The Company shall process such requests without delay and notify users of the result. Identity verification may be required to confirm the authenticity of the request.

Retention Period of Personal Information

In principle, the Company processes personal information until the retention period consented to by the user expires or until the purpose of collection is achieved, after which such information is destroyed without delay. However, where retention is required by applicable law, the Company retains personal information for the legally required period.

The retention period is specifically as follows:

• During the period in which the contractual relationship between the user and the Company is maintained (e.g., while the user maintains a membership account or uses the Service) and for a reasonable period thereafter to resolve potential disputes.
• Where the Company is subject to legal obligations (e.g., laws requiring retention of transaction records for a specified period), for such required period.
• Where permitted by law (e.g., statute of limitations, litigation, administrative investigations), for such period.

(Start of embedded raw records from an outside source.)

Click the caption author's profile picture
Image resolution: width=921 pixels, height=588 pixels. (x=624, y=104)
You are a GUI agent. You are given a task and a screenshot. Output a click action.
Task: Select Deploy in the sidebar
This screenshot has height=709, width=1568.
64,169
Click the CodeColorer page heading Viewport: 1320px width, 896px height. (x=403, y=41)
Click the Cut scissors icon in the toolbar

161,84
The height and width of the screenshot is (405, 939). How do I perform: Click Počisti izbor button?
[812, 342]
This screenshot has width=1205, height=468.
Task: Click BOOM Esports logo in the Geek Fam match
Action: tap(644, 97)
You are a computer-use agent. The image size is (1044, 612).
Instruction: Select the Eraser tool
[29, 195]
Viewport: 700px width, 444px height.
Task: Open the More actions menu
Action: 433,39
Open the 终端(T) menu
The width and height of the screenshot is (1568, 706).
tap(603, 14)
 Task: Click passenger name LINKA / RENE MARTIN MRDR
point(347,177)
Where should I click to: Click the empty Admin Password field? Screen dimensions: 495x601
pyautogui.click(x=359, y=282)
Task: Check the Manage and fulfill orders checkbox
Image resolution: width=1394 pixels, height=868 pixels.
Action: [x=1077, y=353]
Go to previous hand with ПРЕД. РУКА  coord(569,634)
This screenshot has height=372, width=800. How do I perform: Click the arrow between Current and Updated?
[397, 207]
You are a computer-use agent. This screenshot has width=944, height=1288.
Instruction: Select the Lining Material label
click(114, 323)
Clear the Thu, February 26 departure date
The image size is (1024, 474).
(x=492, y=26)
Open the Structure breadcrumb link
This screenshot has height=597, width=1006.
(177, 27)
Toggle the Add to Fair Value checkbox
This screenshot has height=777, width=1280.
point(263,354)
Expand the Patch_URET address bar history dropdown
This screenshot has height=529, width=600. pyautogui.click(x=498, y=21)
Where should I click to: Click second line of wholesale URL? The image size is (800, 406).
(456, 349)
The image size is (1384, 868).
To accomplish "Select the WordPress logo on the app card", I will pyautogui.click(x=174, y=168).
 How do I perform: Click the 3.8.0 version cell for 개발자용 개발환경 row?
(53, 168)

Destruction of Personal Information

When the purpose of collection has been achieved, and absent a legal obligation to retain, the Company shall immediately destroy the personal information.

Personal information stored in electronic files shall be deleted using technical methods that prevent recovery or restoration. Personal information stored in paper form shall be shredded or incinerated.

Security Measures

The Company implements technical and administrative safeguards required by applicable law to prevent loss, theft, leakage, alteration, or damage of personal information.

Such measures include restricting access rights to personal information processing systems, maintaining access logs, and conducting regular privacy and security training for employees handling personal information.

Residents of certain U.S. states (including but not limited to California, Colorado, Connecticut, Utah, Vermont, and Virginia) may have rights under applicable state laws regarding notice of collection, use, and sharing of personal information, and rights to access, correct, delete, or opt out of certain sharing of personal information.

Users may exercise the rights listed below through the Company's mobile application, website, or by email to support@hidnscroll.com.

The Company may verify the user's identity before responding to certain requests. Generally, identity is verified by confirming the user's email address, though additional methods may be used if appropriate. If identity cannot be verified, the request may be denied.

Users may designate an authorized agent to submit requests on their behalf, subject to verification of authorization.